--- DATA SHOWN Enclosed Below ---
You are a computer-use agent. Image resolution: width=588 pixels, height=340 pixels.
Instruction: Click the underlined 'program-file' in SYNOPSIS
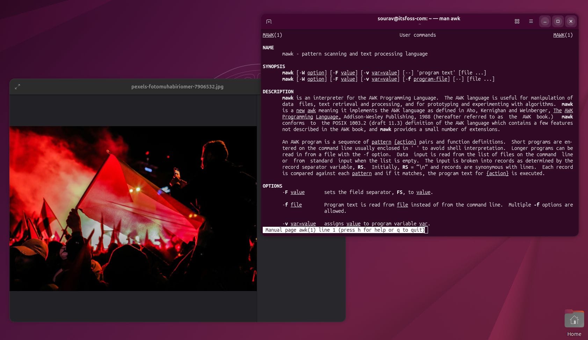pyautogui.click(x=431, y=79)
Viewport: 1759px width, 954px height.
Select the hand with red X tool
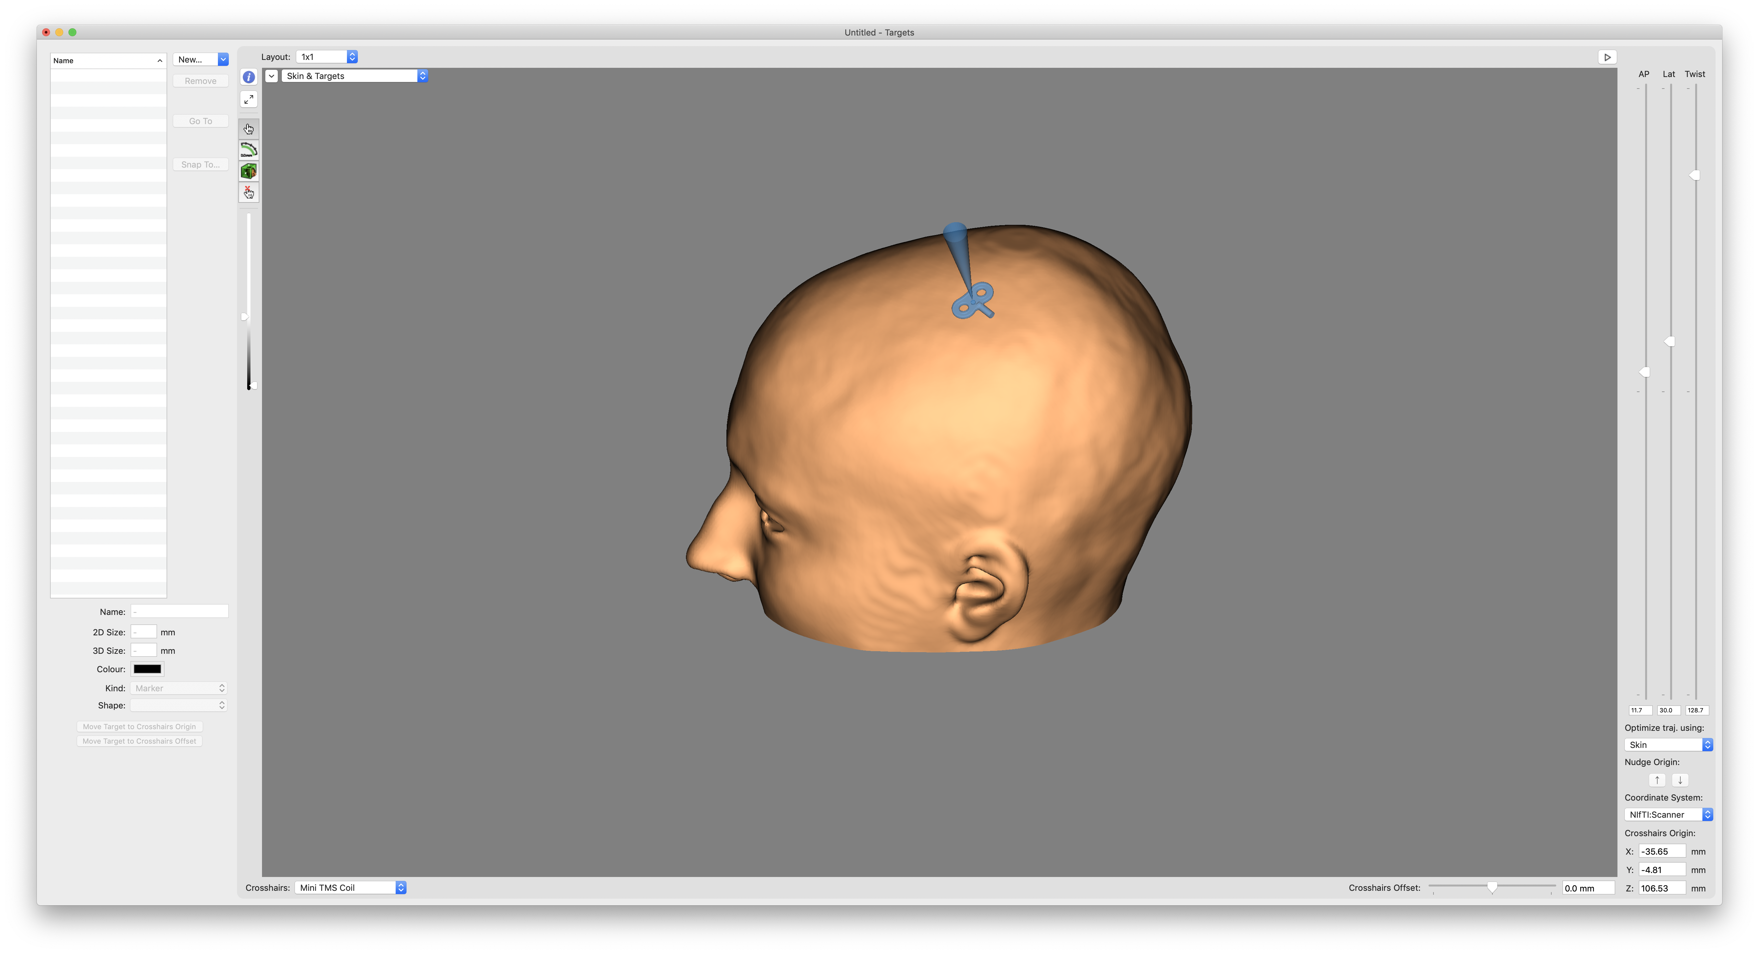[x=249, y=193]

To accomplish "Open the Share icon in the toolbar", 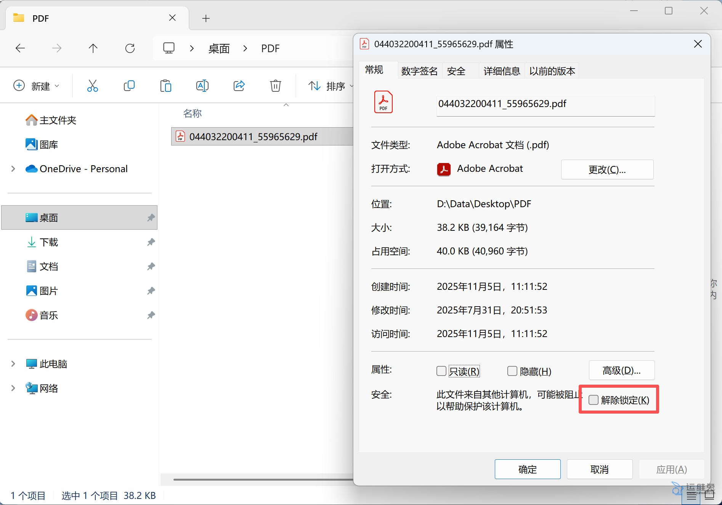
--- End of Enclosed DATA SHOWN ---
Each line of the entries holding the string "height" should be found and copied.

## RESPONSE
You are a computer-use agent. Image resolution: width=588 pixels, height=340 pixels.
Viewport: 1759px width, 954px height.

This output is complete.